PANEL SESSIONS V WEDNESDAY JUNE 27 2018 9.00 AM – 10.30 AM

Room: CYTT 3.21

  • SECURITY CHALLENGES AND HUNGARY – A EUROPEAN CONTEXT
    The panel addresses the question whether the increased presence of various threats to national security and the legal responses has challenged the commonly accepted notions of the rule of law, democracy and human right standards in Europe, and most particularly in Hungary. Recently, problems have called for and resulted in the establishment of different crisis situations, constitutional and statutory changes. Panellists depart with a hypothesis that current crisis Europe is facing with has caused a tendency to reinterpret the rule of law, democracy and human rights. Hungarian legislation, emergency related constitutional law, and jurisprudence of Hungarian courts along with the case law of the CJEU and ECtHR are studied with the view to see whether the Hungarian legislation is still in line with European standards. Today‘s biggest challenge seems to be formed around the question whether to sustain or rather reinterpret existing values and practices.
  • Hungary‘s response to security challenges – regulatory background
    Starting from 2015 the increased number of asylum seekers triggered a set of legislative changes in Hungary, which situated on the so-called Balkan-route has become a transit country for the asylum seekers arriving in Greece. The measures implemented by Hungary, such as the border-fence on the border with Serbia and Croatia, the introduction and constant maintenance of the ‘crisis situation‘ raise critical voices from the civil society, UN agencies, EU institutions and Human Rights organizations as well. Hungary as a Member State of the EU has to comply with a set of international and supranational norms and standards. The question is that why were the existing norms inadequate to handle the increased number of asylum seekers. The legislative changes negatively affected the situation of asylum seekers in Hungary, due to the lack of procedural safeguards, judicial review and the excessive restriction of the freedom of movement pose new difficulties for the applicants.
  • Human rights, national identity, public security and sovereignty – Constitutional questions on the conception of the EU‘s compulsory quota system
    In 2015 approximately one million asylum seekers arrived in member states of the European Union, influencing and raising constitutional questions upon human rights, unity, public security, national identity and sovereignty. The Schengen system is known for its open borders, but in the last two years, the flow of migrants has caused some member states to reintroduce temporary checks at their borders with other Schengen states. Hungary and Slovakia had launched a case challenging the quota system, as some countries did not want to solve the crisis with the compulsory quota system, as states are aware of their sovereignty, national identity and private security interests. For now, the resolution of quota system is still not clarified and raises many questions on constitutional theories, regarding either collision of human rights, or other national constitutional values and regulations that need to be examined and discussed in theoretical and practically adaptable scientific manners.
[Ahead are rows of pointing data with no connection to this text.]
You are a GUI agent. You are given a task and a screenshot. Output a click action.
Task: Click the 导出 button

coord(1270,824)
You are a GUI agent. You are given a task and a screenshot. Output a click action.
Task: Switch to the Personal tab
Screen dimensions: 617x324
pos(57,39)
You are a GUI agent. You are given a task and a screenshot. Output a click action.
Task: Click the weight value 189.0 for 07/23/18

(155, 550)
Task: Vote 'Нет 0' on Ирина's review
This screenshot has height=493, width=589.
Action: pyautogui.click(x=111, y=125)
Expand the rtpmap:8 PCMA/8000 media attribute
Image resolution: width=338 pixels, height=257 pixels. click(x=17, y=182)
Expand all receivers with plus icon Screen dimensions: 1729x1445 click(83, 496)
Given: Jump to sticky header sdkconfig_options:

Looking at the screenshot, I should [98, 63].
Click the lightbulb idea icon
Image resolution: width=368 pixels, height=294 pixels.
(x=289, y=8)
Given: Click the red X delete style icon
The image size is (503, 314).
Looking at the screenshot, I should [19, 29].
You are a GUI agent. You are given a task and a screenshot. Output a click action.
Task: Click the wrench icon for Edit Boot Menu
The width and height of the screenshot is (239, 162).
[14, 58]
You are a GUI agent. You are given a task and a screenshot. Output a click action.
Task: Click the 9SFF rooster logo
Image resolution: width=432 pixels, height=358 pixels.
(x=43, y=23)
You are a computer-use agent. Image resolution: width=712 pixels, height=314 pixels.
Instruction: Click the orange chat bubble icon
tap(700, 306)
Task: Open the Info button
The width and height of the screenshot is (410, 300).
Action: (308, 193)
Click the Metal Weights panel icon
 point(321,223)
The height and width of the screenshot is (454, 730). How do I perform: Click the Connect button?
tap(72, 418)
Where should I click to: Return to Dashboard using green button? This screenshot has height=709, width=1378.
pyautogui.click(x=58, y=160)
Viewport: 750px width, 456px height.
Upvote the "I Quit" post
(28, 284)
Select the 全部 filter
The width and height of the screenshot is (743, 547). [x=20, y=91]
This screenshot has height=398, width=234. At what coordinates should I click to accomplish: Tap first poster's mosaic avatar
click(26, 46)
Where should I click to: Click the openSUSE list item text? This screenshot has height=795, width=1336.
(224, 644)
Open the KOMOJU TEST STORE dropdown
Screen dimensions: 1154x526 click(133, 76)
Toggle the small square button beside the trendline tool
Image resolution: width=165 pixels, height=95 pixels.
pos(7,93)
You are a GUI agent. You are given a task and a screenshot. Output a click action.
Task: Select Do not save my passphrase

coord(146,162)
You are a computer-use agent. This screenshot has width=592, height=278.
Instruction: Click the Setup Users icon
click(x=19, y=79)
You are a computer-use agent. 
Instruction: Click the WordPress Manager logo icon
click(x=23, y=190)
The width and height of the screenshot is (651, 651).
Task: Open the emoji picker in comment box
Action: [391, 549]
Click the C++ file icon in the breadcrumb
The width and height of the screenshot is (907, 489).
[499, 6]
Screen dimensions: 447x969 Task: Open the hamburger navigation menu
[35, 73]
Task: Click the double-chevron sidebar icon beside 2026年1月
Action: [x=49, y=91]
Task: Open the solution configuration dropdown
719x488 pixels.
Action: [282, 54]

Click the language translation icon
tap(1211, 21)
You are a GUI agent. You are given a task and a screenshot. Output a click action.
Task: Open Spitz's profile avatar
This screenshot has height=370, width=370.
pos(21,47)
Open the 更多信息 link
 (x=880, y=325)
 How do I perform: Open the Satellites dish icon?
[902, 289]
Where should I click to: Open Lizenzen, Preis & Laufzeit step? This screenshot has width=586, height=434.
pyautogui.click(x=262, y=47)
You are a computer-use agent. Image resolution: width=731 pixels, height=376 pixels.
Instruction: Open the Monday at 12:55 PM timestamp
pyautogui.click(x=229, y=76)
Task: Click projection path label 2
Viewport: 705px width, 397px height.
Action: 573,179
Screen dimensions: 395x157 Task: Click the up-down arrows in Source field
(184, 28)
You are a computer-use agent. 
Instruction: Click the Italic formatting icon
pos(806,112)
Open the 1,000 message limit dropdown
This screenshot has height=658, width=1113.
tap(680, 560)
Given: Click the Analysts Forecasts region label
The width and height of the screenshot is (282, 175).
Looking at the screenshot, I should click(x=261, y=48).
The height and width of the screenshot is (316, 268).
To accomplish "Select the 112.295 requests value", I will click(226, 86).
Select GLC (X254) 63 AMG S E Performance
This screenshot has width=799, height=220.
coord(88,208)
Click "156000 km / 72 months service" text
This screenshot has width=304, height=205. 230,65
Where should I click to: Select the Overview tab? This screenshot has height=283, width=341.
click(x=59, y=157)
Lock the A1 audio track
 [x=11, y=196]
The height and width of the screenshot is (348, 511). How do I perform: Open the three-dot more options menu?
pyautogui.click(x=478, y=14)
  • Hungarian Regulation from the View of Strasbourg
    The Hungarian regulation on secret information gathering was subject of the ECtHR (Szabó and Vissy v. Hungary, no. 37138/14., 12/01/16) in which two activists of an NGO complained that they might have been subjects of secret information gathering. The decision that stipulated the infringement of Article 8 of the Convention settled essential criteria both concerning legislation and jurisdiction. The presentation first analyses the background of the case. Secondly the reasons for different argumentation of the national constitutional court and the ECtHR, thirdly how can secret information gathering be in accordance with the provisions of the Convention with special regard to the required control mechanism. The decision clarifies that counter-terrorism measures cannot entirely overrule privacy rights. Secret information gathering must be supervised by (quasi) judicial organs. As the challenges arise worldwide, all European legislators could gain useful experience from the decision.
  • Security challenges and public law – lessons learned from Hungary
    This paper collects lessons learned from Hungary concerning security challenges. The populist rhetoric, the non-transparent functioning of the state can legally and politically legitimize governmental actions that are detrimental to democracy (referenda, billboard campaigns, popular consultations) and the rule of law (unconstitutional emergency situation), and are also potentially restrictive to fundamental rights. Rules on emergencies may be an example for others when constitutionalizing some new mechanism against, e.g. terrorism. Even though the existing rights and standards are appropriate for the handling crisis situations, Hungarian politicians highly demand and do a lot for their reinterpretation. There is no genuine legal countermeasure; opposition and civil society are forced to play within illiberal constitutionalism. Decisions of the ECtHR and the CJEU do not seem to convince the government that its attitude is not aligned with international and supranational standards.